* [Schrijfopdracht]: Pak het verhaal over de Classic Trophy Gedinne hieronder weer op en schrijf het verder na de laatste zin.

* [Geëxtraheerde tekst]:
Classic Trophy Gedinne
In de maand na Chimay was er even tijd geweest om te genieten van mijn pensioen. Ik had wat vaarklusjes gedaan, om de kas een beetje aan te vullen. Hoewel, zonder kosten te rekenen schipperde ik ‘di Adventure’, het 28 meter lange wachtschip van Scouting Harlingen, van Terhorne naar Stavoren. Ze hadden het verhuurd aan één van de teams in het IFKS-skûtsjesilen. Later een wél betaalde klus – zij het met korting vanwege de doelgroep – op de Friese meren. Dat was met de Beatrix, een catamaran van Stichting Sailwise, die helemaal is ingericht op zeilen met gehandicapten. In dit geval met blinden en slechtzienden. Deze mensen wilden natuurlijk zelf graag sturen. Dit ging eigenlijk best goed. “Twee spaakjes stuurboord… één terug naar bakboord” enzovoort.
De caravan was uiteindelijk naar de sloop gegaan. Vervangen door een even oude, maar mechanisch minder slecht exemplaar uit Drogeham, midden in de Friese Wouden. Deze was in gebruik geweest bij een autocrossteam. Vooral veel bierkoelkastjes aan boord, maar geen werkend gasstel.

* [Datasetitems]:
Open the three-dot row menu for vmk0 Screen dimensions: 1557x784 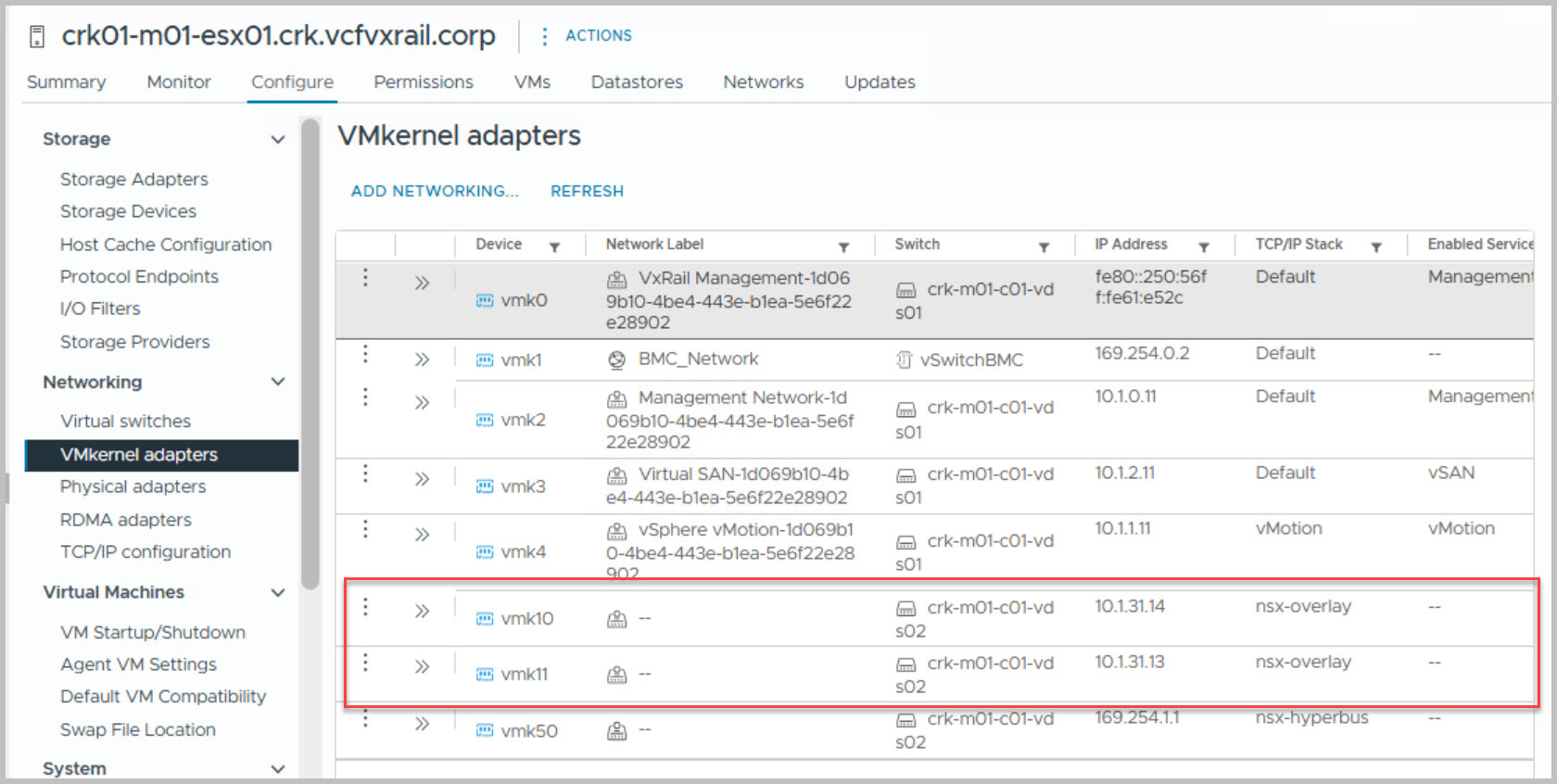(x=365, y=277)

--

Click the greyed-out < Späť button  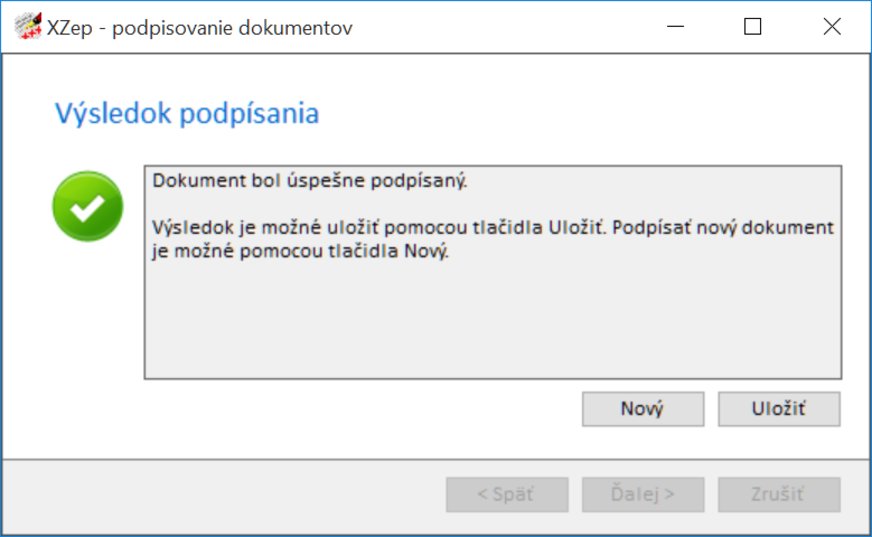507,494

--

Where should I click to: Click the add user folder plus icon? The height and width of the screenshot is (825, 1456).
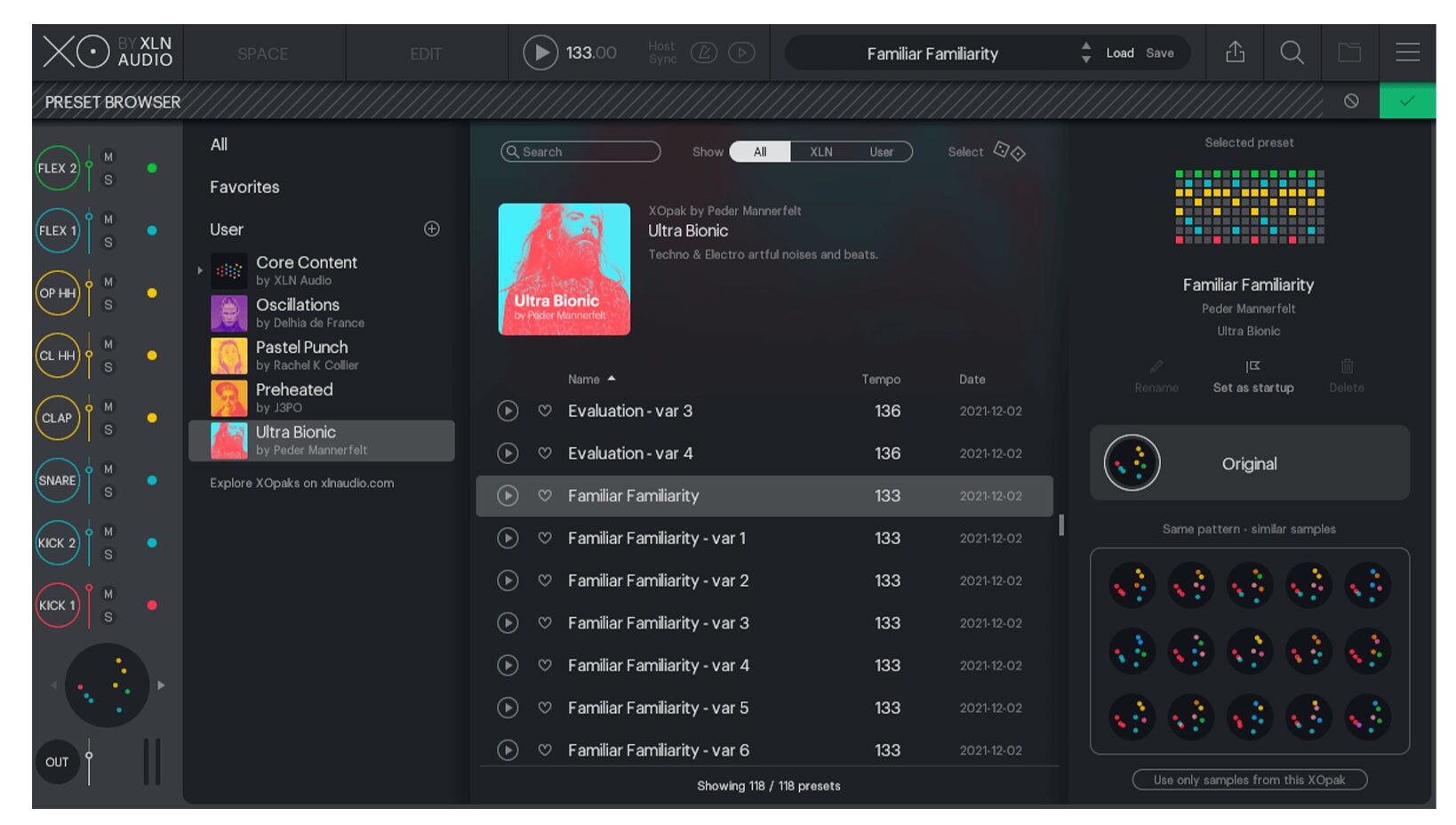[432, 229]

* [Juiste antwoord]:
“Tja, koken doen we eigenlijk nooit bij de cross. We hebben dan samen met anderen zo’n grote schottelbraai.”
Een jongeman met ongelooflijk zwartbesmeerde handen was de verkoper. Zijn aardige, maar kordate echtgenote ging over de zaken. Het leek me daarom beter het afdingen af te handelen met de jongeman. Dat lukte redelijk. Ik geloof niet dat zijn vennote daar erg happy mee was, maar we mochten de caravan tóch meenemen. Het gasfornuisje had ik snel weer aan de gang en het dumpen van de bierkoelers verschafte ruimte voor belangrijker zaken. De reis naar de Ardennen verliep een week later zonder problemen.
&%€×/^”÷×!
Helemaal goed begon het raceweekend niet. We arriveerden donderdag in de namiddag op het circuit en bedachten dat het een goed idee zou zijn om de motor meteen naar de machinekeuring te brengen. Die leek zonder problemen te gaan verlopen, tot het moment dat de motor terug moest naar onze plek in het rennerskwartier. Een hele sjouw, als je 68 bent en moet duwen (voor de heenweg hadden we de motor met de paddockstarter gestart, maar die hadden we niet bij ons nu).
Dus Tajan zei: “Ga er maar op zitten, ik geef een duwtje.”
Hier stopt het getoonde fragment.